>> BEGIN STORED RECORDS
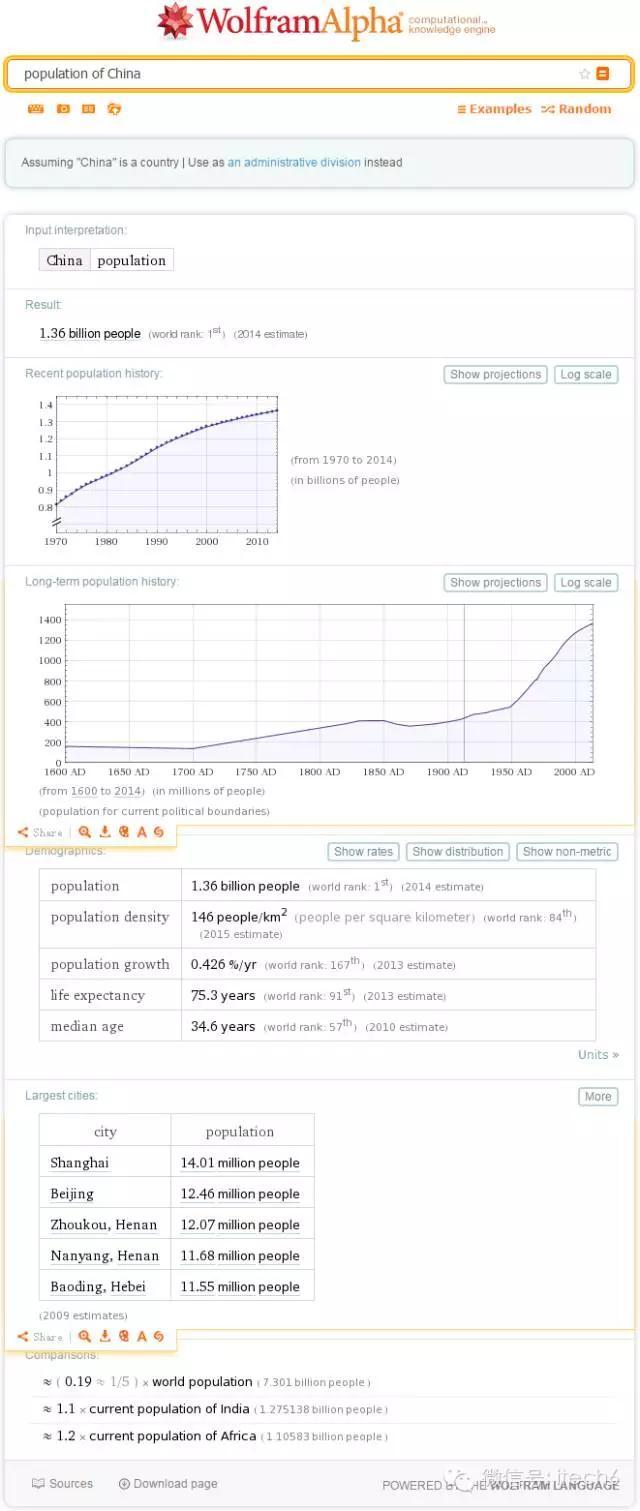Open the Sources link at page bottom

[x=63, y=1484]
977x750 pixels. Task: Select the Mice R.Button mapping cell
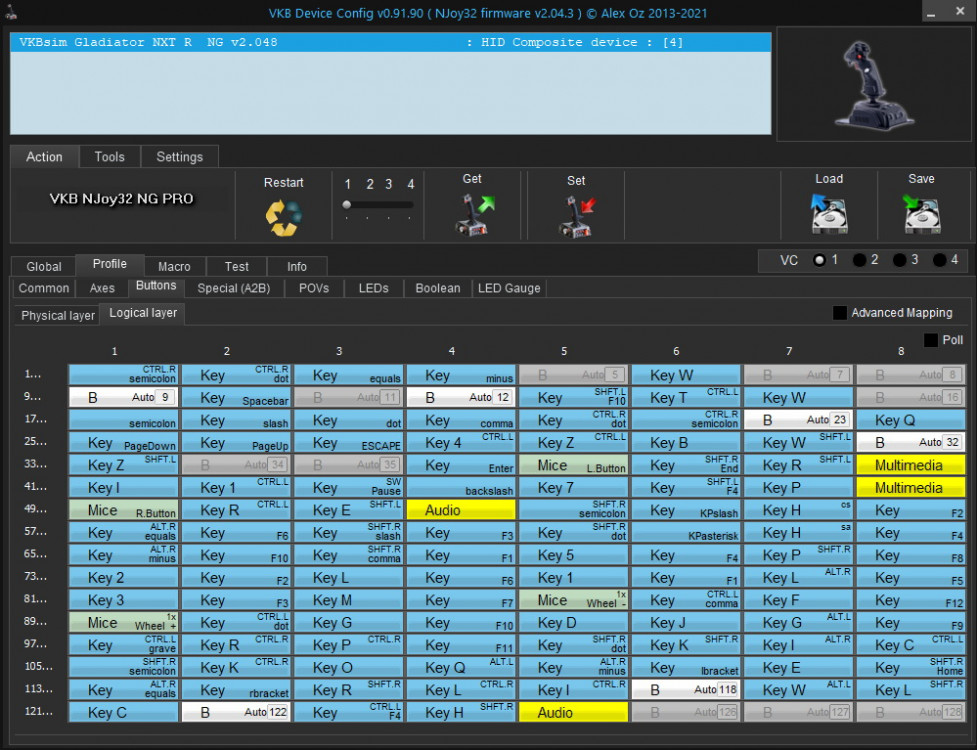coord(123,510)
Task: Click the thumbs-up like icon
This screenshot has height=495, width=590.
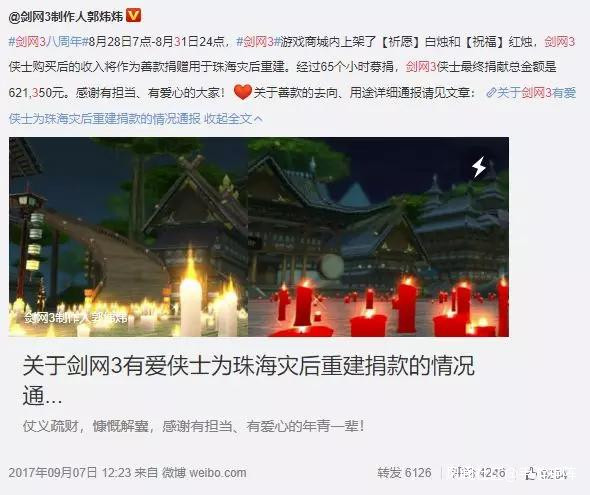Action: (531, 474)
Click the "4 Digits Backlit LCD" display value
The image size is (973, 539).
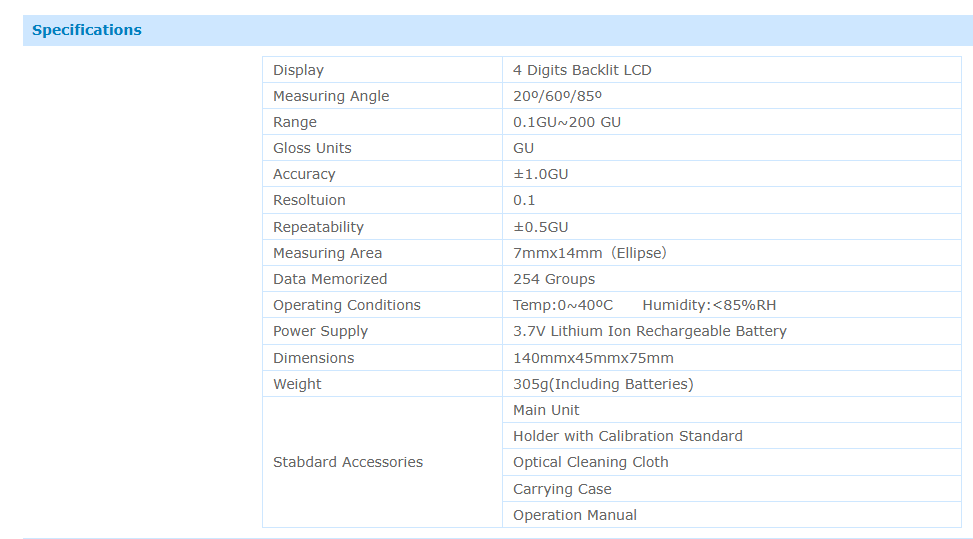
>> END STORED RECORDS
### [WHAT YOU HAVE TO DO]
Output the lines of the listing above as a numbered list, skipping blank lines and leaving out the pictures.

### [THE ANSWER]
1. Open the Sources link at page bottom
2. [x=63, y=1484]
3. 977x750 pixels. Task: Select the Mice R.Button mapping cell
4. coord(123,510)
5. Task: Click the thumbs-up like icon
6. This screenshot has height=495, width=590.
7. Action: (531, 474)
8. Click the "4 Digits Backlit LCD" display value
9. The image size is (973, 539).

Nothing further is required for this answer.